Item 1. Security and Issuer.
Item 1 of the Original Schedule 13D is hereby amended and restated in its entirety as follows:
The class of equity security to which this Statement on Schedule 13D (Statement) relates is the voting common stock, par value
$0.01 per share (the Common Stock), of Veritiv Corporation, a Delaware corporation (the Issuer). The address of the Issuers principal executive offices is 6400 Poplar Ave., Memphis, Tennessee 38197. All ownership
percentages of the securities reported in this Schedule 13D are based upon 15,687,532 shares of Common Stock outstanding as of November 4, 2016, as reported on the Issuers preliminary prospectus supplement, dated November 15, 2016, as filed
with the SEC on November 15, 2016, assuming the completion of the Share Repurchase (as defined in Item 6 below).

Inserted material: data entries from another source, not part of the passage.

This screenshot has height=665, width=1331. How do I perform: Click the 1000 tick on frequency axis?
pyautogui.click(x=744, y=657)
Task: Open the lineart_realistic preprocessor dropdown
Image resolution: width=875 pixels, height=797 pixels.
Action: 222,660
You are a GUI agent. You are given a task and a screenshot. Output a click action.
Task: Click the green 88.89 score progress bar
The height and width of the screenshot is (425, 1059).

Item 2. Identity and Background.
Item 2(b) of the Original Schedule 13D is hereby amended and restated in its entirety as follows:
(b) The address of the principal business and principal office of the Reporting Person is c/o Bain Capital Investors, LLC, 200 Clarendon St.,
Boston, Massachusetts 02116.
Voting and dispositive power with respect to the shares of Common Stock held by the Reporting Person is
exercised through a three-member board of managers acting by majority vote. Bain Capital Fund VII, L.P. (Fund VII) and Bain Capital VII Coinvestment Fund, L.P. (Coinvestment VII) have the right to appoint two of the three
members of the board of managers of the Reporting Person. In addition, Bain Capital Fund VII, LLC (Fund VII LLC), Bain Capital VII Coinvestment Fund, LLC (Coinvest VII LLC), BCIP T Associates III, LLC (BCIP T III
LLC), BCIP T Associates III-B, LLC (BCIP T III-B LLC), BCIP Associates III, LLC (BCIP III LLC), BCIP Associates III-B, LLC (BCIP III-B LLC) and J5M4T3B2P2CEYA, LLC (J5 and, together with Fund VII
LLC, Coinvest VII LLC, BCIP T III LLC, BCIP T III-B LLC, BCIP III LLC and BCIP III-B LLC, the Bain Capital Funds) collectively hold common equity interests of the Reporting Person.

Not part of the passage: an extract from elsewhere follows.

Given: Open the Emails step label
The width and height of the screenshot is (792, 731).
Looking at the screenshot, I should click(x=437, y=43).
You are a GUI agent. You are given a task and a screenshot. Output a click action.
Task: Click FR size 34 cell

Bain Capital Investors, LLC, a Delaware limited liability company (BCI), is the general partner of Bain Capital Partners VII, L.P.

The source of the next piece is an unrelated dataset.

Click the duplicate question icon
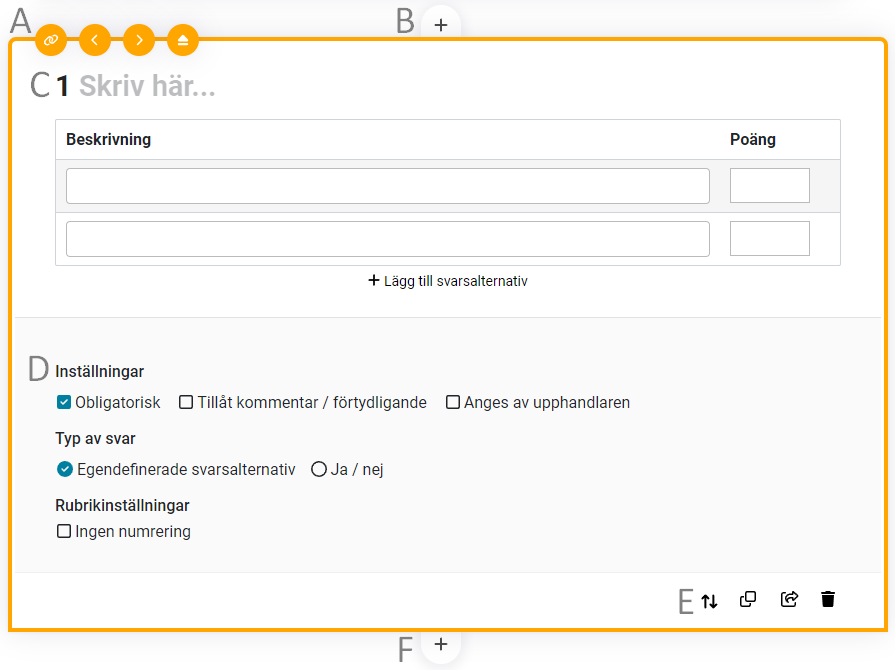Viewport: 895px width, 670px height. (748, 600)
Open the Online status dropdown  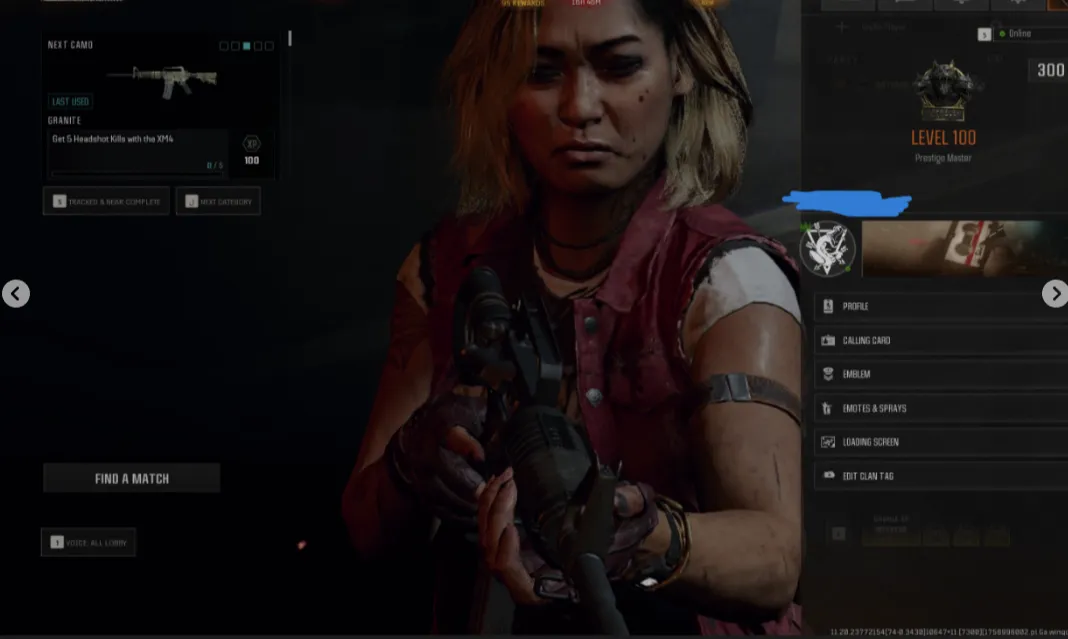click(x=1020, y=34)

(BCP VII), which is the general partner of Coinvestment VII and Fund VII. Coinvestment VII is the sole member of Coinvest VII LLC, and Fund VII is the sole member of Fund VII LLC and the managing member of J5. Boylston Coinvestors,
LLC is the managing partner of BCIP Trust Associates III, BCIP Trust Associates III-B, BCIP Associates III and BCIP Associates III-B, which is the manager of BCIP T III LLC, BCIP T III-B LLC, BCIP III LLC and BCIP III-B LLC, respectively. The
investment strategy and decision-making process with respect to investments held by the Bain Capital Funds is directed by BCIs Global Private Equity Board.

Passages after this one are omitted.